Answer these questions from the staff profile below, one per line:
(a) What years does the NIHR Advanced Fellowship cover?
(b) How many births per year did the unit at James Paget University Hospital NHS Foundation Trust have?
(c) How many films of upright breech births did the time-to-event video analysis project use?

> SELECTED EXTRACT:
....
Senior Research Fellow

Research subject areas

  • Healthcare
  • Public health
  • Midwifery
  • Nursing

Contact details

Biography

Shawn is a clinical academic midwife, currently funded by an NIHR Advanced Fellowship (2020-2023), to undertake feasibility work for a trial of vaginal breech birth at term, using a physiological breech birth approach. Her research focuses on how to improve the safety of vaginal breech birth.

Shawn has worked in all midwifery settings - home, freestanding and alongside midwifery units and obstetric units. Her PhD research arose out of advocacy work with service users, seeking to improve the care pathway for women with breech-presenting babies and working closely with my obstetric, anaesthetic and neonatal colleagues to do this. It focused on the question: How can clinicians learn to safely deliver breech babies in the current maternity care context, given minimal opportunities to attend breech births?

From 2012-2014, Shawn pioneered the clinical role of Breech Specialist Midwife at James Paget University Hospital NHS Foundation Trust, a small unit with 2000 births per year in Norfolk. Approximately 1:20 women who used this service transferred in from other hospitals due to unmet demand elsewhere.

Out of her research, Shawn developed and evaluated a physiological breech birth (PBB) training programme that is now delivered to over 2000 health care professionals globally each year through a not-for-profit company, of which she is the Director, Breech Birth Network CIC (breechbirth.org.uk). In addition to at least 20 NHS Trusts and Ambulance Services who use her evidence-based teaching materials in mandatory training, her publications on PBB methods are referenced as key sources in midwifery breech training programmes in Canada and the Netherlands. This training programme is the only vaginal breech birth training programme to have published associated outcome data and to have demonstrated a significant behavioural change post-training.

Other projects include a detailed time-to-event video analysis project using 42 films of upright breech births, to further inform timelines of what is considered ‘safe’ in a vaginal breech birth (Reitter and Walker, 2019). This project informed the development of a decision-making algorithm of manoeuvres and timings already transforming practice in obstetric units where PBB is practised, in the UK, North America and Europe. This algorithm is currently being evaluated for its value in predicting adverse outcomes in a case-control study.

Shawn also works clinically as an Honorary Consultant Midwife at Chelsea and Westminster Hospitals NHS Foundation Trust, where she supports the breech care pathway.
....
> DATA EXCERPTS:

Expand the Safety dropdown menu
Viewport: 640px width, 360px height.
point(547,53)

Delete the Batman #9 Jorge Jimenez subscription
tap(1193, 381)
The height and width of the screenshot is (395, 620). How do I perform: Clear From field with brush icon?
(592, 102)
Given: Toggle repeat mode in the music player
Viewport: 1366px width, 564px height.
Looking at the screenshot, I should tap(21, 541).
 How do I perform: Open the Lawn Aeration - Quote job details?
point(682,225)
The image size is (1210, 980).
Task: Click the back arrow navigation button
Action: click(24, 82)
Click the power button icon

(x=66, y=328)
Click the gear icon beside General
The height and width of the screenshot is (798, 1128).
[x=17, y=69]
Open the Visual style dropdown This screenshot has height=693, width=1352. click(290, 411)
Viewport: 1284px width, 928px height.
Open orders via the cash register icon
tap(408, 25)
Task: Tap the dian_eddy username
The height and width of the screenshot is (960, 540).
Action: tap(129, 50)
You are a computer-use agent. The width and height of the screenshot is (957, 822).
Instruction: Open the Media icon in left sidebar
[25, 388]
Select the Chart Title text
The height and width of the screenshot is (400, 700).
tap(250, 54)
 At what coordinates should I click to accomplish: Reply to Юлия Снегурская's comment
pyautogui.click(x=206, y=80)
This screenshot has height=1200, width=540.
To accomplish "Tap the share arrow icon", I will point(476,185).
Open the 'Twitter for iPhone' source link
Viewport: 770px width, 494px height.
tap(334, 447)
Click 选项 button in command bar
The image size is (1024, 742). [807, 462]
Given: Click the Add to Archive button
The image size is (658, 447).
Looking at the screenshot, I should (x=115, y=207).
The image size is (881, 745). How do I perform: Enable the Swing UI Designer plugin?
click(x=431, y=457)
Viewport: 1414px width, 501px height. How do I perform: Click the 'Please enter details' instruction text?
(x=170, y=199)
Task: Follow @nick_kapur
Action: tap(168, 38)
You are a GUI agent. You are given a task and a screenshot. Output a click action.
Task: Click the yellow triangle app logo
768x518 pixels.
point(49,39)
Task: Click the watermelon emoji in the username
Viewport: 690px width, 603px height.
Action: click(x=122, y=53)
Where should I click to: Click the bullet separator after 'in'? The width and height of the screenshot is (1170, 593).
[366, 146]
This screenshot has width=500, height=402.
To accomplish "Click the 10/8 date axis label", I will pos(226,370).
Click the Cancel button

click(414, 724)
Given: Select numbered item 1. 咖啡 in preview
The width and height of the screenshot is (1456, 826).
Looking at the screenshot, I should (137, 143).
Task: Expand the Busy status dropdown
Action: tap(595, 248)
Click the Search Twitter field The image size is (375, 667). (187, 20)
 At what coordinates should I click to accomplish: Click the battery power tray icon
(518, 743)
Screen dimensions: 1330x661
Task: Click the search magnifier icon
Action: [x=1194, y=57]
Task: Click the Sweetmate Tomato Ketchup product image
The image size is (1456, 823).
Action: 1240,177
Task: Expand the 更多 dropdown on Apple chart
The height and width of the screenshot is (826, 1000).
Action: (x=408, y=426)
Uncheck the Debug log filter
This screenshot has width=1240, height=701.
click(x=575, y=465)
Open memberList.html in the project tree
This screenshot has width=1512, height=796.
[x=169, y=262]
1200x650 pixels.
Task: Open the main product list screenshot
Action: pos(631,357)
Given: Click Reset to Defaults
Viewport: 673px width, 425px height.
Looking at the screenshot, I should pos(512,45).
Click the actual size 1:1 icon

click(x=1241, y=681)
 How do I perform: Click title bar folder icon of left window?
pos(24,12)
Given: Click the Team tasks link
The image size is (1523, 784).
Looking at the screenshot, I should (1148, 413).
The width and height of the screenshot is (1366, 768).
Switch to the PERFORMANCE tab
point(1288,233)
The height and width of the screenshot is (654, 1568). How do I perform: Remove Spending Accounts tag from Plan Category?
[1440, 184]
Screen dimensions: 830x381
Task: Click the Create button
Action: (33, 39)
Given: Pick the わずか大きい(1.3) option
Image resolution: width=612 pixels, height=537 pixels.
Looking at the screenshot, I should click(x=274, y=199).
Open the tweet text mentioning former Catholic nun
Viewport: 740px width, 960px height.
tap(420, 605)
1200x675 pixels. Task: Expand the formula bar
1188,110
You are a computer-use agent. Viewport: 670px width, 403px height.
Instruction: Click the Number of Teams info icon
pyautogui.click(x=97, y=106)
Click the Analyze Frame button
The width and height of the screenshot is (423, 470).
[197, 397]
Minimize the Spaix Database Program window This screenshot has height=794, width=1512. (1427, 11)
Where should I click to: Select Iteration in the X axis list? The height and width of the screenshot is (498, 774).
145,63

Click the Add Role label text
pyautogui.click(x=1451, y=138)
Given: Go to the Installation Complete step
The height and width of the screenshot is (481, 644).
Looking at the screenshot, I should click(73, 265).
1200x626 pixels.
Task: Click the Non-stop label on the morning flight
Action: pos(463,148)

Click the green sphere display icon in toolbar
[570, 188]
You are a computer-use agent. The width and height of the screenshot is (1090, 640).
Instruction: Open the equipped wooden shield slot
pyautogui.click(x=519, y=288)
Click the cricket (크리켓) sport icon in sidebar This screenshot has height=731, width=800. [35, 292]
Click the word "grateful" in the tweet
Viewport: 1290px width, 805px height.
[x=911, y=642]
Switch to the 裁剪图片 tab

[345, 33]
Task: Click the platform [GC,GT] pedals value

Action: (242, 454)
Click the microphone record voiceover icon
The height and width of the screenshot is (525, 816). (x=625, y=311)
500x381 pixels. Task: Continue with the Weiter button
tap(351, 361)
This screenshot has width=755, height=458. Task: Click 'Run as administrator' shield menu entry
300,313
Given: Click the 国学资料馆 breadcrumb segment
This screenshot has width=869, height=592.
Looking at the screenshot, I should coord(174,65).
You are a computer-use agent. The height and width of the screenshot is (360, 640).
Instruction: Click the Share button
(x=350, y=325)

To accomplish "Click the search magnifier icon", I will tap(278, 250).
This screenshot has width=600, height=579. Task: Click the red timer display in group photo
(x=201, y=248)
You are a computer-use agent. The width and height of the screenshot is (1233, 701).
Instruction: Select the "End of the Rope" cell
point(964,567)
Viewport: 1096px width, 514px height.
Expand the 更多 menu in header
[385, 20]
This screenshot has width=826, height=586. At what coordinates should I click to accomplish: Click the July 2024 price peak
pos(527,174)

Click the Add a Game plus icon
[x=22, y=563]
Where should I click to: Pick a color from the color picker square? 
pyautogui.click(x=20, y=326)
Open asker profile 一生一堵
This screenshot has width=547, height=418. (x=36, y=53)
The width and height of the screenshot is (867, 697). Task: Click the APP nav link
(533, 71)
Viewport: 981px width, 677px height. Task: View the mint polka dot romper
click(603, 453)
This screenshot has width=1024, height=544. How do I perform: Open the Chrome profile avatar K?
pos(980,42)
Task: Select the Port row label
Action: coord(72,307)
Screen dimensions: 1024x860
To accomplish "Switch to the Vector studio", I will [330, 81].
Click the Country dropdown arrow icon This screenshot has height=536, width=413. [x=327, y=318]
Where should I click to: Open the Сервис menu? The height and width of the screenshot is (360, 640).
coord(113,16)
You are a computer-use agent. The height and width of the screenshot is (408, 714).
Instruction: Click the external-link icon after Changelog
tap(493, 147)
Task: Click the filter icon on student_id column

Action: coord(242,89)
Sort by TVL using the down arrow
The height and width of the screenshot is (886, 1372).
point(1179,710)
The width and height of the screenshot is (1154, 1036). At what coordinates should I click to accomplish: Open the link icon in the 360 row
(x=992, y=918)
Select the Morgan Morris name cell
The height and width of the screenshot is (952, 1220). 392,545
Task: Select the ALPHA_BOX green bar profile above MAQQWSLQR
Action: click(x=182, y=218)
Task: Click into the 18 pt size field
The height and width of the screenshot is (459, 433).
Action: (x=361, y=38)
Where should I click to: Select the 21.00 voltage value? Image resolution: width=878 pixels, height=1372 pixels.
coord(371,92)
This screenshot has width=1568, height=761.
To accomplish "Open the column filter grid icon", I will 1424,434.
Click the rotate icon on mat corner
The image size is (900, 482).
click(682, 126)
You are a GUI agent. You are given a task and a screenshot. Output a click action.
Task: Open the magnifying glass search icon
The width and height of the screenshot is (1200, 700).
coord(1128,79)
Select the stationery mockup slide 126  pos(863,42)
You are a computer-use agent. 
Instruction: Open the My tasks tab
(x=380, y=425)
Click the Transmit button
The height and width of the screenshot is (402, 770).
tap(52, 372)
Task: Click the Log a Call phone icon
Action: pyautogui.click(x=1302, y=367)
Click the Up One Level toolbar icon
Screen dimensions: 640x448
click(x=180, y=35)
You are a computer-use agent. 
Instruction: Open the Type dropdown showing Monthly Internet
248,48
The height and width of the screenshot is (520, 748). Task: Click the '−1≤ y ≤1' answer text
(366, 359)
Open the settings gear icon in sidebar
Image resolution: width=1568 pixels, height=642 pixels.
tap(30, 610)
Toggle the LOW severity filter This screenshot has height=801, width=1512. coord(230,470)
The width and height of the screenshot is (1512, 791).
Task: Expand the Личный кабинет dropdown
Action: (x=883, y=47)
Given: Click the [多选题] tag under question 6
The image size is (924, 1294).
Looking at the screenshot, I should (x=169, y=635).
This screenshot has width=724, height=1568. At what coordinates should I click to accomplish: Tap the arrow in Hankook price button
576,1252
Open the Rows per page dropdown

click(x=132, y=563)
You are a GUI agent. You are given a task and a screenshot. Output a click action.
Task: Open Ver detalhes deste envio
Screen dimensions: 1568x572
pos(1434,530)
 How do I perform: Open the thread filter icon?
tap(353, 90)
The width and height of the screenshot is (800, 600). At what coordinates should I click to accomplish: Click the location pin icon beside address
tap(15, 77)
....
> RESPONSE BELOW:
(a) 2020-2023
(b) 2000
(c) 42